The yellow-and-white streetcar, which is known as Elevador da Gloria and goes up and down a steep downtown hill, was lying on its side on the narrow road that it travels on, its sides and top crumpled. It appeared to have crashed into a building where the road bends, leaving parts of the mostly metal vehicle crushed.
“It hit the building with brutal force and fell apart like a cardboard box…” Teresa d’Avó told Portuguese TV channel SIC.
Several dozen emergency workers were at the scene but most stood down after about two hours.
Eyewitnesses told local media that the streetcar careened down the hill, apparently out of control. One witness said the streetcar toppled onto a man on a sidewalk.

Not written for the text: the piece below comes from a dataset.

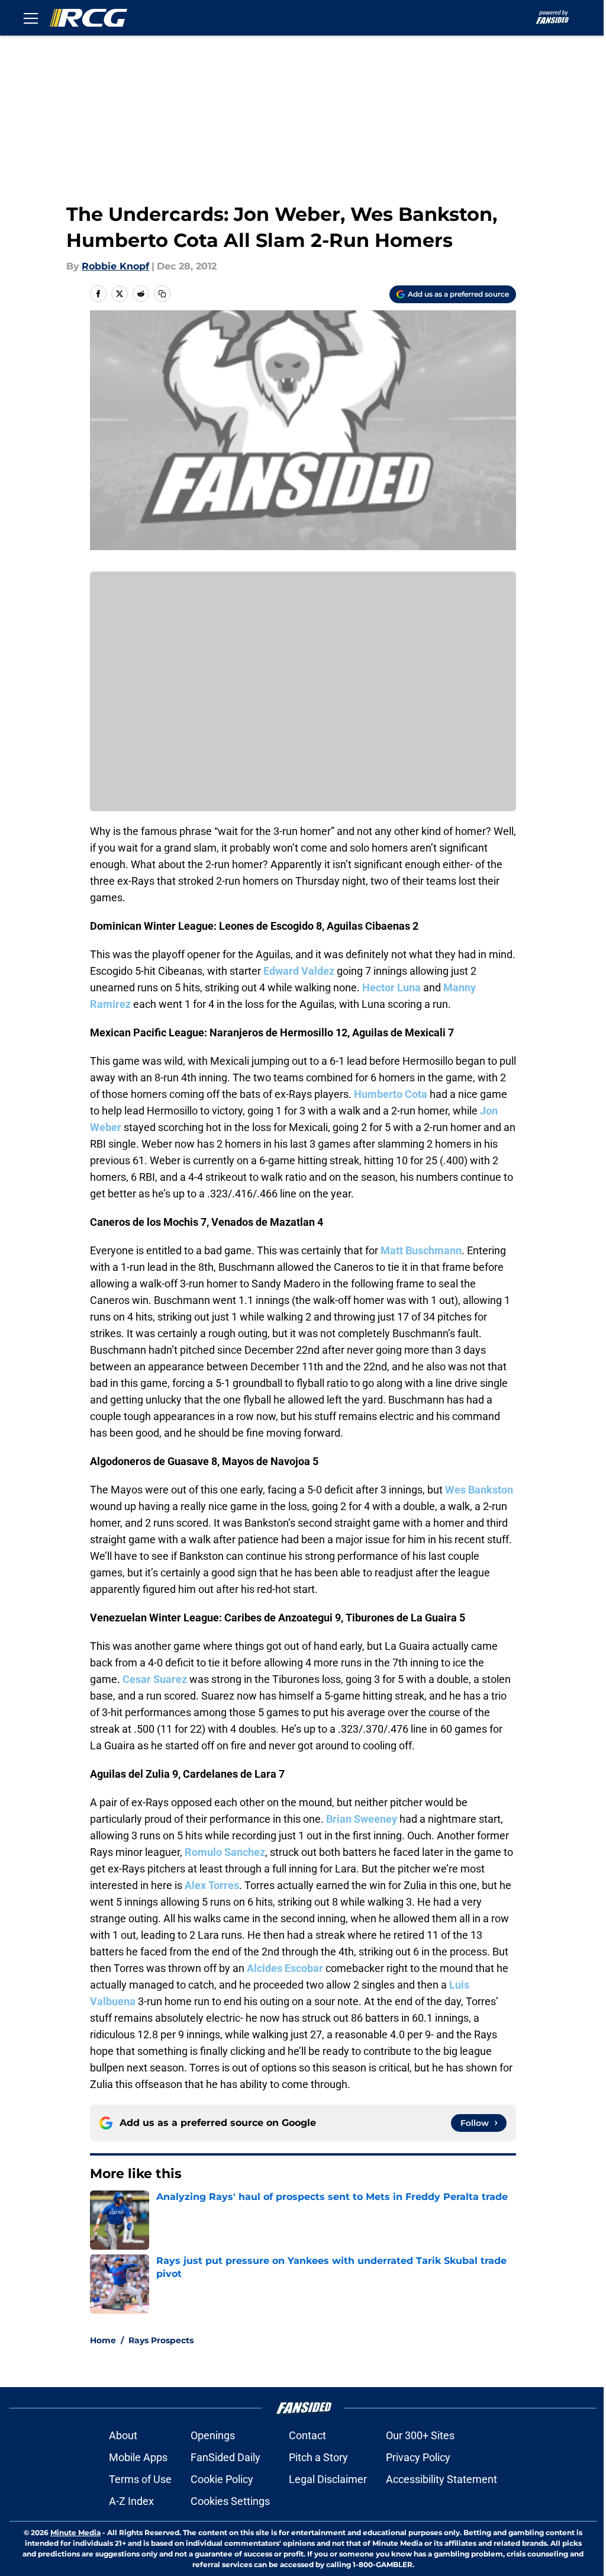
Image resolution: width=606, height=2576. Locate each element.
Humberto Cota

Videos shared widely across social media of the moments after the accident showed what appeared to be heavy smoke in the air as people got out of a streetcar just in front of the one that crashed, some racing up the hill to the wreckage as people around yelled.
Carris, the company that operates the streetcar, said scheduled maintenance had been carried out. It offered its deepest condolences to the victims and their families in a social media post, and promised that all due diligence would be taken in finding the causes of the accident.
President Marcelo Rebelo de Sousa offered his condolences to affected families, and Lisbon Mayor Carlos Moedas said the city was in mourning. “It’s a tragedy of the like we’ve never seen,” Moedas said.
Portugal’s government announced that a day of national mourning would be observed on Thursday. “A tragic accident … caused the irreparable loss of human life, which left in mourning their families and dismayed the whole country,” it said in a statement.